Senado aprova projeto que amplia direitos de pessoas com síndrome de Tourette

 

Foto: Geraldo Magela/Agência Senado

O Senado aprovou nesta terça-feira (11) o Projeto de Lei 1.376/2025, que institui a Política Nacional de Proteção dos Direitos da Pessoa com Síndrome de Tourette. O texto estabelece medidas de inclusão e proteção nas áreas de saúde, educação, trabalho e assistência social e segue para sanção da Presidência da República.

A proposta, de autoria da deputada Delegada Katarina (PSD-SE), recebeu parecer favorável da senadora Damares Alves (Republicanos-DF).

A síndrome de Tourette é uma condição neuropsiquiátrica crônica caracterizada por tiques motores e vocais, como movimentos e sons involuntários e repetitivos. Pelo projeto, a pessoa com a síndrome poderá ser considerada pessoa com deficiência para todos os efeitos legais quando os sintomas comprometerem significativamente sua participação social, mediante avaliação biopsicossocial prevista no Estatuto da Pessoa com Deficiência.

Entre os direitos previstos estão vida digna, integridade física e moral, segurança, lazer e proteção contra abuso, exploração e discriminação.

Na área da saúde, o texto garante acesso a atendimento integral, incluindo diagnóstico precoce, acompanhamento multiprofissional, medicamentos, nutrição e informações para auxiliar no diagnóstico e tratamento.

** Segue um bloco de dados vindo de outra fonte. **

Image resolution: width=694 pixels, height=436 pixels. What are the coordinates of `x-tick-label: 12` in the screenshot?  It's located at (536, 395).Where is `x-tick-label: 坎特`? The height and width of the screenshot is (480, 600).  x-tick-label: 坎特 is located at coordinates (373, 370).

Inclusão na educação e no trabalho

A proposta também assegura direitos nas áreas de educação, ensino profissionalizante, trabalho, previdência e assistência social. No ambiente profissional, poderão ser adotadas adaptações e medidas de suporte conforme as necessidades de cada pessoa.

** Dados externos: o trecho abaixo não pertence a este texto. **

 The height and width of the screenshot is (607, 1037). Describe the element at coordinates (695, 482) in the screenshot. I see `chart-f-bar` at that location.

Na educação regular, alunos com síndrome de Tourette poderão ter acompanhamento especializado quando houver indicação em avaliação pedagógica.

O gestor escolar ou autoridade competente que recusar a matrícula de estudante com a síndrome poderá ser multado entre três e 20 salários mínimos e obrigado a participar de capacitação sobre inclusão educacional. Em caso de reincidência, poderá haver perda do cargo, após processo administrativo.

O projeto também prevê a capacitação de profissionais, pais e responsáveis, além da divulgação de informações sobre a síndrome e a participação da comunidade na elaboração e acompanhamento das políticas públicas.

Proteção e identificação

O texto proíbe que pessoas com síndrome de Tourette sejam submetidas a tratamento desumano ou degradante, privadas do convívio familiar ou discriminadas em razão da condição.

A proposta também estabelece que a síndrome não poderá impedir a participação em planos privados de assistência à saúde.

Estabelecimentos públicos e privados que oferecem atendimento prioritário poderão utilizar o cordão de girassóis, símbolo destinado à identificação de pessoas com deficiências ocultas, para sinalizar a necessidade de atendimento prioritário.

Pesquisa

O projeto prevê ainda o incentivo à pesquisa científica sobre a síndrome, incluindo estudos epidemiológicos para dimensionar sua ocorrência e características no Brasil.

Os critérios técnicos para definição, caracterização, sintomas e classificação da síndrome deverão ser estabelecidos pelo Poder Executivo e poderão ser atualizados conforme avanços científicos e o consenso da comunidade médica internacional.

Durante a análise da proposta, Damares Alves destacou que a síndrome pode estar associada a outras condições, como transtorno obsessivo-compulsivo, TDAH, transtornos de ansiedade e de humor e transtorno do espectro autista.

Segundo a relatora, os casos moderados e graves, principalmente quando associados a outras condições, podem comprometer a vida social, educacional e profissional.

A senadora Zenaide Maia (PSD-RN) afirmou que o projeto amplia medidas de proteção já previstas em proposta anterior aprovada pela Comissão de Assuntos Sociais (CAS). Com a aprovação pelo Senado nesta terça-feira (11), o texto segue para sanção da Presidência da República.